2. Converging Portfolio Risk Toward Systematic Risk
Total risk comprises both idiosyncratic (asset-specific) risk and systematic (market) risk. Diversification effectively reduces idiosyncratic risk, but systematic risk remains unavoidable. As the number of instruments increases, portfolio risk asymptotically approaches systematic risk, limiting further reduction.
3. Practical Constraints: Execution and Costs
While adding assets theoretically improves diversification, practical constraints such as transaction costs, liquidity, and execution complexity counteract benefits. Managing too many instruments may lead to inefficiencies, slippage, and increased exposure to operational risks.
4. Law of Diminishing Marginal Returns
Empirical studies show that substantial diversification benefits can be achieved with a relatively small number of assets. For example, a well-chosen portfolio of 10–20 instruments captures a significant portion of achievable diversification benefits, while adding more beyond this point yields progressively smaller risk reduction.

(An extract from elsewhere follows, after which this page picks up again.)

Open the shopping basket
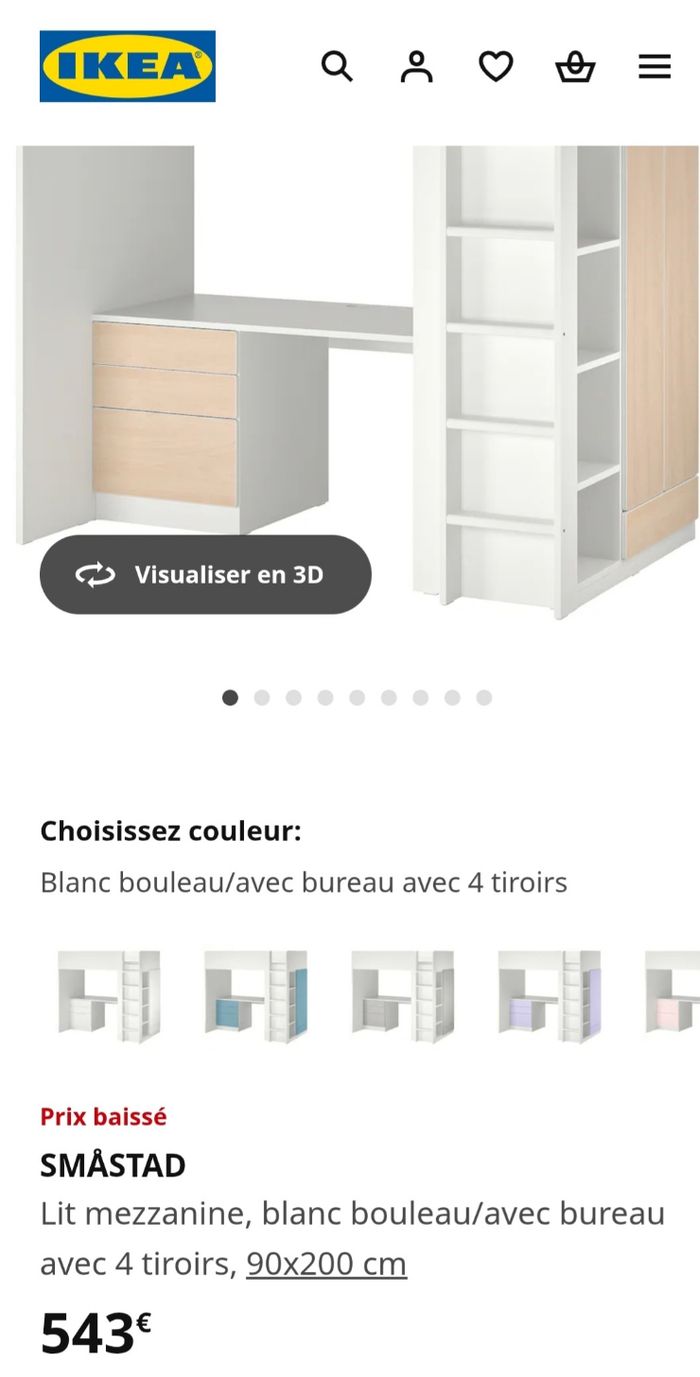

Empirical Example: Diversification in Equity Markets
A simple empirical test can illustrate this effect. Consider constructing portfolios with increasing numbers of randomly selected stocks. Studies suggest:
- A portfolio of 1 stock carries full idiosyncratic risk.
- Expanding to 5 stocks can reduce volatility by over 50%.
- A 20-stock portfolio achieves about 90% of maximum diversification benefits.
- Beyond 30 stocks, additional diversification provides marginal improvements.
This pattern holds true in various asset classes, including equities, commodities, and forex pairs and is demonstrated with the following python code and graph:
import numpy as np
import matplotlib.pyplot as plt
def diversification_effect(n_max=50, base_risk=1.0, avg_correlation=0.2):
n_values = np.arange(1, n_max + 1)
portfolio_risk = base_risk * np.sqrt((1 + (n_values - 1) * avg_correlation) / n_values)
plt.figure(figsize=(8, 5))
plt.plot(n_values, portfolio_risk, marker='o', linestyle='-', color='b', label='Portfolio Risk')
plt.axhline(y=base_risk * np.sqrt(avg_correlation), color='r', linestyle='--', label='Systematic Risk Limit')
plt.xlabel("Number of Instruments")
plt.ylabel("Portfolio Risk (Normalized)")
plt.title("Diminishing Diversification Benefits")
plt.legend()
plt.grid()
plt.show()
Graph: Diminishing diversification benefits over number of instruments traded simultaneously
Implications for Traders and Portfolio Managers
Understanding diminishing diversification benefits helps traders and portfolio managers optimize their strategies:
- Prioritize Asset Selection: Instead of indiscriminately adding instruments, focus on those with low correlation to existing positions.
- Balance Between Diversification and Concentration: While reducing risk is essential, over-diversification can dilute potential returns.
- Consider Factor Exposure: Assets influenced by similar risk factors (e.g., interest rates, economic cycles) may not provide meaningful diversification.
- Monitor Market Conditions: Correlations can change dynamically, especially during financial crises when traditionally uncorrelated assets may move in tandem.
Diversification is a powerful risk management tool, but its benefits are not unlimited. The incremental risk reduction diminishes as more instruments are added due to correlation effects, systematic risk, and practical constraints. A strategic approach—balancing sufficient diversification with focused asset selection—can enhance portfolio efficiency and improve risk-adjusted returns.